Un montaje concebido para intentar convencer a todos

El director de escena, Leo Muscato, pareció seguir la regla de estas últimas inauguraciones: volver a una cierta ortodoxia que reconcilie la tradición con una puesta al día de los conceptos dramatúrgicos. Lograr ese equilibrio bailando en el filo del alambre resulta complicado, porque la manera más sencilla de equivocarse resulta siempre intentar complacer a todos. En cualquier caso, su intento por no provocar sin que le tachen de «viejuno» dejó buen sabor. Su idea de escenario circular, en forma de plataforma que permite mantener la idea de una acción incesante obtuvo en buena medida su cometido. El punto de partida recuerda a La Ronda, aquella joya de Max Ophüls. Pero de tanto girar, el «tiovivo» acaba mareándonos un poco.

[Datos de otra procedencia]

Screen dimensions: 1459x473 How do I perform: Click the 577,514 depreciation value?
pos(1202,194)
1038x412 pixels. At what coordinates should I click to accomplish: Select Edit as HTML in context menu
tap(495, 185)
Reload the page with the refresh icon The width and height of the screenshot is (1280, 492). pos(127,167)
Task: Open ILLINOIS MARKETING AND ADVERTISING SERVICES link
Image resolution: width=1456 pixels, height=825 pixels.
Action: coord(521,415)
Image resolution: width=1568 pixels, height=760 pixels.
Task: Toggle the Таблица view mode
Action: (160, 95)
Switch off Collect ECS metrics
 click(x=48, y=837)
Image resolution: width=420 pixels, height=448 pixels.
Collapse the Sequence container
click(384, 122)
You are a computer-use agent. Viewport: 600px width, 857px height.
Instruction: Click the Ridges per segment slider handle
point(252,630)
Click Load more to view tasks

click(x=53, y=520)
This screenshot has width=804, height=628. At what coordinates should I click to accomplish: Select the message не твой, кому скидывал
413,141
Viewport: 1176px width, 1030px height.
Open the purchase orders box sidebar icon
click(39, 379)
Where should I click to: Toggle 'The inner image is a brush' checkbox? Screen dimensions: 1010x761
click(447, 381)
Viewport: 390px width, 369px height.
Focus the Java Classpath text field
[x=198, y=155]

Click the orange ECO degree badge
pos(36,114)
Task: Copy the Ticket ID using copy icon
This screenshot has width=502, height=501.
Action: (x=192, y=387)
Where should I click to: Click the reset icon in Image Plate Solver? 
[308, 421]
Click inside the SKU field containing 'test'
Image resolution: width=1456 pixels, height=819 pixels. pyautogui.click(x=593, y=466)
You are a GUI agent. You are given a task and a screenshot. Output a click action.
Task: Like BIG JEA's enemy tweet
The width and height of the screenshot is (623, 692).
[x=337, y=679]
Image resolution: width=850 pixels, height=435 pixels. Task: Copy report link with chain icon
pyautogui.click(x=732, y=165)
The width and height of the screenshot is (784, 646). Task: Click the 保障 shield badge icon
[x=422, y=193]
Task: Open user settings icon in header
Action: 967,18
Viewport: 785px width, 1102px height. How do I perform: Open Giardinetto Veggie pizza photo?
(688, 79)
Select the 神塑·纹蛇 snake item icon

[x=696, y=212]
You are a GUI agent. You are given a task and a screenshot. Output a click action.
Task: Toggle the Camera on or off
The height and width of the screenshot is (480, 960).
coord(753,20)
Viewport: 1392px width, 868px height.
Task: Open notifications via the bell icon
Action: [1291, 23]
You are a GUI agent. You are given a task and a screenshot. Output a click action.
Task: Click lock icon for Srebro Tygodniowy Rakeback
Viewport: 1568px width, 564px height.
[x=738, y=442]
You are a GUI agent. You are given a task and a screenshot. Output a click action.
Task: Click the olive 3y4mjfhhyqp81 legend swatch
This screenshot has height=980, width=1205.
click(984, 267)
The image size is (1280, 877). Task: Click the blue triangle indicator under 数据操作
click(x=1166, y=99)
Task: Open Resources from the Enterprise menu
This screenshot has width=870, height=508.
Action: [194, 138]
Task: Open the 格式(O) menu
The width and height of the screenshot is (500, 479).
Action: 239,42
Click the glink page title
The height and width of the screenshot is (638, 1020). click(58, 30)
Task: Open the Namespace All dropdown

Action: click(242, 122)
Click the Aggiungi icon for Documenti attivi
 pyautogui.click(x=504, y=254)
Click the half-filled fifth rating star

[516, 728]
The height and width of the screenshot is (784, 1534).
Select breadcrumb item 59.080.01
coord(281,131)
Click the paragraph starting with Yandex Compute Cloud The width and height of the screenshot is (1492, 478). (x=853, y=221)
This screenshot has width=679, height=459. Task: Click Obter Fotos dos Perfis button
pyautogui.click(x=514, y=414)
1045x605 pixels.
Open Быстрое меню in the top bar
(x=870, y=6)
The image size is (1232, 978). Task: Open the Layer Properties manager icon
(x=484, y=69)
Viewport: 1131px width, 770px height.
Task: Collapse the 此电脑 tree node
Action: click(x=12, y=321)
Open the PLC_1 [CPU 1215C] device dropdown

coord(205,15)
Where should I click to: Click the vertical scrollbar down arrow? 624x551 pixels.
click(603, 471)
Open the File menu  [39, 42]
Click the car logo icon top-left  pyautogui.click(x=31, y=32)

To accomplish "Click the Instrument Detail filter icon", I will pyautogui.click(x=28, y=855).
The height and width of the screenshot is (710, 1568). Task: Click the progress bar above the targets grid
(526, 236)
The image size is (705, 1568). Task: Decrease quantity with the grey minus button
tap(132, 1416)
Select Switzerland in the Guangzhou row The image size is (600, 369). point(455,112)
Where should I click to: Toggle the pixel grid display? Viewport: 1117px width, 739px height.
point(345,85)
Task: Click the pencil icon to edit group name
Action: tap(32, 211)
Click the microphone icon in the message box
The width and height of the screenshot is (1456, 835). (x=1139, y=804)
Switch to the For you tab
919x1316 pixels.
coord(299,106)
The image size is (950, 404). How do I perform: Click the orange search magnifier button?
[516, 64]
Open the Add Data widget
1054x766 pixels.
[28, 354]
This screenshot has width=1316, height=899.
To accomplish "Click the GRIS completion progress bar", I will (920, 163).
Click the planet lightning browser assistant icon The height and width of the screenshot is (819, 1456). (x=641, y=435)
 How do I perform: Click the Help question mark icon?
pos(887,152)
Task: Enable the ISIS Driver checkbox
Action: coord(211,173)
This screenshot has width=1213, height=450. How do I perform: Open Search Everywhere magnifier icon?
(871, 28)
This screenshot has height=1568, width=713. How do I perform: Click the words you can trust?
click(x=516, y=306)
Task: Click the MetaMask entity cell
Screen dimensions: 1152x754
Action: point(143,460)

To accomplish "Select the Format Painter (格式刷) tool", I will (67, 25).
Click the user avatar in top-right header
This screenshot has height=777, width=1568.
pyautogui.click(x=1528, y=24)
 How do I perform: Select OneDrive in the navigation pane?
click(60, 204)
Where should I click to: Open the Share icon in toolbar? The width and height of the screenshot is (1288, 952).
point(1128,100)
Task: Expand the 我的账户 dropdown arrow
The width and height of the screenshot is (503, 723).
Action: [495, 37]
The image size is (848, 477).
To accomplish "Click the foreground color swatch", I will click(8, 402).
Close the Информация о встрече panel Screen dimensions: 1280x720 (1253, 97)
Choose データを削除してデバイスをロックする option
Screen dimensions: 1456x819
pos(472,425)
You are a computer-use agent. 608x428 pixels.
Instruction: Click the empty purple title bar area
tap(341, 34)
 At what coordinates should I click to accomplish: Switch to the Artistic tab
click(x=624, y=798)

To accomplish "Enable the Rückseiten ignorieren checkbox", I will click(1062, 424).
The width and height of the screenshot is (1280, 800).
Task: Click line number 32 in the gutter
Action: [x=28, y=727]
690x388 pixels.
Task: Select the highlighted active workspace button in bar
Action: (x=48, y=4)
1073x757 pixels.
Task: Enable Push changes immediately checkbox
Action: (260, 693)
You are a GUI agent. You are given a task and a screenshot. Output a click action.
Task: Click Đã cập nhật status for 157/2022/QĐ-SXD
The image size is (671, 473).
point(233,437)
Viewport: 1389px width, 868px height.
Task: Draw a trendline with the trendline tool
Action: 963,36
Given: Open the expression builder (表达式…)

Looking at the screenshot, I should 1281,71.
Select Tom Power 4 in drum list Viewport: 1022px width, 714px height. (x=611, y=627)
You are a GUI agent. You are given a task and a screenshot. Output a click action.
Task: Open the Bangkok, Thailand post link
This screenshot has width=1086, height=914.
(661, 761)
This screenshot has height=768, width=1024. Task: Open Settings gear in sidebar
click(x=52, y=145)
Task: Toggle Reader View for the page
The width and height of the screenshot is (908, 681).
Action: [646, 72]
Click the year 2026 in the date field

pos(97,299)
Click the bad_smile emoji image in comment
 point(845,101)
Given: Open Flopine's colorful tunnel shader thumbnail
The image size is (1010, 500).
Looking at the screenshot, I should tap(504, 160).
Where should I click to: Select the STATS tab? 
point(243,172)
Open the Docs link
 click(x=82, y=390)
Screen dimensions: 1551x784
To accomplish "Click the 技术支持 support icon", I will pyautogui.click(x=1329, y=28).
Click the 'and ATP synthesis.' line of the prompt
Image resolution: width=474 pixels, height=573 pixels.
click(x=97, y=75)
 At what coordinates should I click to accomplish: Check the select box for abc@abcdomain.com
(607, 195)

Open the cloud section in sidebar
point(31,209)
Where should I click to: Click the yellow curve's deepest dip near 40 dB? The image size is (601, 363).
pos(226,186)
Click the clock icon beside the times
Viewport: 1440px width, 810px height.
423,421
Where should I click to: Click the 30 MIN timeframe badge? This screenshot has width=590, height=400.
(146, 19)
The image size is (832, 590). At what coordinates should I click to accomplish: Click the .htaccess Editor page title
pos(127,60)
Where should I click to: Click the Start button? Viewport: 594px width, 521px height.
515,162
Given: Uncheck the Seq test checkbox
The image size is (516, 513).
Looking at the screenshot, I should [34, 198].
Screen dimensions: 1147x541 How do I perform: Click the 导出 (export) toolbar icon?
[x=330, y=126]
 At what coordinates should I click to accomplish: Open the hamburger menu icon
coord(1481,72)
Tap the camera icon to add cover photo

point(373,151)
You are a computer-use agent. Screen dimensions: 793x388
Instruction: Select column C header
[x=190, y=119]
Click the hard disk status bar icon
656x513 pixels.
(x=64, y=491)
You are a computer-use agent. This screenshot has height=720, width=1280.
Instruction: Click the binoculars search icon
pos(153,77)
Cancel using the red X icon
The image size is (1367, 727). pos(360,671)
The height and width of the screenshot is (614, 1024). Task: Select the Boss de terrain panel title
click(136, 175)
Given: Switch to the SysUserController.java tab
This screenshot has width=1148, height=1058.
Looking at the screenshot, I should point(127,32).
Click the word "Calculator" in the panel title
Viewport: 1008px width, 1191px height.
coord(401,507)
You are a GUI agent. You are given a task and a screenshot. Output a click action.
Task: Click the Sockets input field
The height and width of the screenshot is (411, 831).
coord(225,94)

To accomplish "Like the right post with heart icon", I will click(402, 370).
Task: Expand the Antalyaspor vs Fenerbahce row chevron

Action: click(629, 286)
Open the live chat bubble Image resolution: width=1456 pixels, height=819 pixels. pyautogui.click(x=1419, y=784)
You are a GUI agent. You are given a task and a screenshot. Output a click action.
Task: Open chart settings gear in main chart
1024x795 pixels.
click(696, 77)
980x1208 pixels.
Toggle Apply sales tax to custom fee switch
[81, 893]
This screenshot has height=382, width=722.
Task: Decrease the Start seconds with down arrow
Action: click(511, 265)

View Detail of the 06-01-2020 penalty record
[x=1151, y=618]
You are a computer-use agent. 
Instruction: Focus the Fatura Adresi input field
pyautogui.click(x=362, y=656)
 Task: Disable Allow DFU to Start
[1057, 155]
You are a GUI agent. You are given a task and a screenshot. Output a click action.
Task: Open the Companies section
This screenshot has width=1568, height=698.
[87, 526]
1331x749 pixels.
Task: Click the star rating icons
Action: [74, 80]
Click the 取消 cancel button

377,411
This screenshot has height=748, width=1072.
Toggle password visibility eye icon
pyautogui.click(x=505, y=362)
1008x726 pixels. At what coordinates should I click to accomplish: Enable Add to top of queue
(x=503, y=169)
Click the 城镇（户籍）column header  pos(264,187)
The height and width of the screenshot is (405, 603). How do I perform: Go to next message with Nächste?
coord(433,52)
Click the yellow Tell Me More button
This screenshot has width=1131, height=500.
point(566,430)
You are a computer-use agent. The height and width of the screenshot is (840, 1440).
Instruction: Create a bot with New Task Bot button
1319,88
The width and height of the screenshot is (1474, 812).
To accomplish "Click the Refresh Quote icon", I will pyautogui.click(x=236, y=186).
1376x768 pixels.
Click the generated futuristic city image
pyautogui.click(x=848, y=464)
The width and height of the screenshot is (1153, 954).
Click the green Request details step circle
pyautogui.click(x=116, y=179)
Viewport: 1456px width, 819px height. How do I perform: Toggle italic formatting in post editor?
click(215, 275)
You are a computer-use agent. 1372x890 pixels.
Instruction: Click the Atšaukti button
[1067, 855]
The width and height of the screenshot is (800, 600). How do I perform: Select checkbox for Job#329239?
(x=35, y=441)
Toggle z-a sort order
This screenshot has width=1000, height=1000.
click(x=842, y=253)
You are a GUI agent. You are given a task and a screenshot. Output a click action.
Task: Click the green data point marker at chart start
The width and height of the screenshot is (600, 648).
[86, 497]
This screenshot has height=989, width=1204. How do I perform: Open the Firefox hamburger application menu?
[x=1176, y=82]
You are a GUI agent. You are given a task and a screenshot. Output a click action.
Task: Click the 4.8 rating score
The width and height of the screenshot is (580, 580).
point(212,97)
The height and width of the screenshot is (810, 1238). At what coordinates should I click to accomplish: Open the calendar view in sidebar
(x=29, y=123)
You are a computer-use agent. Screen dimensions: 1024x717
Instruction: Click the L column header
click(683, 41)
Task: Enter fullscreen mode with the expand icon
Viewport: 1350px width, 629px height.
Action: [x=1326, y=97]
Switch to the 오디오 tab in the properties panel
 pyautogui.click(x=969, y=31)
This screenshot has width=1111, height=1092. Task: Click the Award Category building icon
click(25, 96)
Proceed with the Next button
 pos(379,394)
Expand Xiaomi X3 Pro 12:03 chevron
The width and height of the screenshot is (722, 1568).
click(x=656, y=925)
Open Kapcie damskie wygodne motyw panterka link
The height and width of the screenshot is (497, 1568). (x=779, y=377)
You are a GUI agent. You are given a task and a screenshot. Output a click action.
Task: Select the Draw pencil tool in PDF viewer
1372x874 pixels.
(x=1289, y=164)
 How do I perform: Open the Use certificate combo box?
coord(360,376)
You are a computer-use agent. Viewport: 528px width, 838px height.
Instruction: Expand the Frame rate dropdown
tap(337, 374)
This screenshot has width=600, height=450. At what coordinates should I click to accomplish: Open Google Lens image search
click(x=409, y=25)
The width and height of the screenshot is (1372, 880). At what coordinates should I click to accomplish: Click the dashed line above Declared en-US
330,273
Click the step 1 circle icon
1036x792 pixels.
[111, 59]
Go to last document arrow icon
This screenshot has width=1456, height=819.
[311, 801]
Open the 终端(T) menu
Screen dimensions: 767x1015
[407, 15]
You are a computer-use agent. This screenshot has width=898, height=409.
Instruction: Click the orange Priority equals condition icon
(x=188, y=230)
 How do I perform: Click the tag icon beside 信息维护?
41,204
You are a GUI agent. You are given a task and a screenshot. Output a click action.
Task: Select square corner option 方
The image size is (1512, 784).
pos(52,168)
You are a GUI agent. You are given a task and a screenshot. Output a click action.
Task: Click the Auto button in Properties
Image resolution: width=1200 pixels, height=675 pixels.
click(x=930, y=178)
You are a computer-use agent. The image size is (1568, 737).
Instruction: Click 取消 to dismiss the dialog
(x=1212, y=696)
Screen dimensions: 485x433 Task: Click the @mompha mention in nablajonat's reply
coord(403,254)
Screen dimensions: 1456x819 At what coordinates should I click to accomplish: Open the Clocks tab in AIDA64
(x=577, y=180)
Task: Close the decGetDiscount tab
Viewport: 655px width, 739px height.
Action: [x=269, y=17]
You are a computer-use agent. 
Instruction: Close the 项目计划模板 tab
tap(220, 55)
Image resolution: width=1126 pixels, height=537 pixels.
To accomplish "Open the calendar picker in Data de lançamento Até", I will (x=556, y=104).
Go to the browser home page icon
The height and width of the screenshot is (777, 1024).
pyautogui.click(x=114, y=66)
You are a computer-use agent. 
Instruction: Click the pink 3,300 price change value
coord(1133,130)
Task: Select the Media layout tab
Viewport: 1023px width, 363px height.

La «genialidad» con la que Moscato ha intentando zafarse de las acusaciones de cutre (los decorados corpóreos, que precisan las localizaciones, no lo son; pero la acumulación de personajes, cuando está todo el coro en la plataforma, a veces resulta abigarrada) consiste en cambiar cada acto de época, con el esencial motivo conductor de la guerra. De ese modo, se juega la baza de variar de vestuario (del siglo XVIII al presente) otorgándole mayor vistosidad, y se propicia el apunte pretendidamente intelectual.

Como en todos los siglos ha habido guerras, también ahora mismo, parece claro que el hombre no tiene remedio. Verdi eso lo sabía de sobra. Por eso no necesitó ambientar su Forza en los tiempos del Risorgimento, respetando lo que escribió el duque de Rivas. El compositor, que además era de pueblo, conocía perfectamente cómo se las gasta el personal.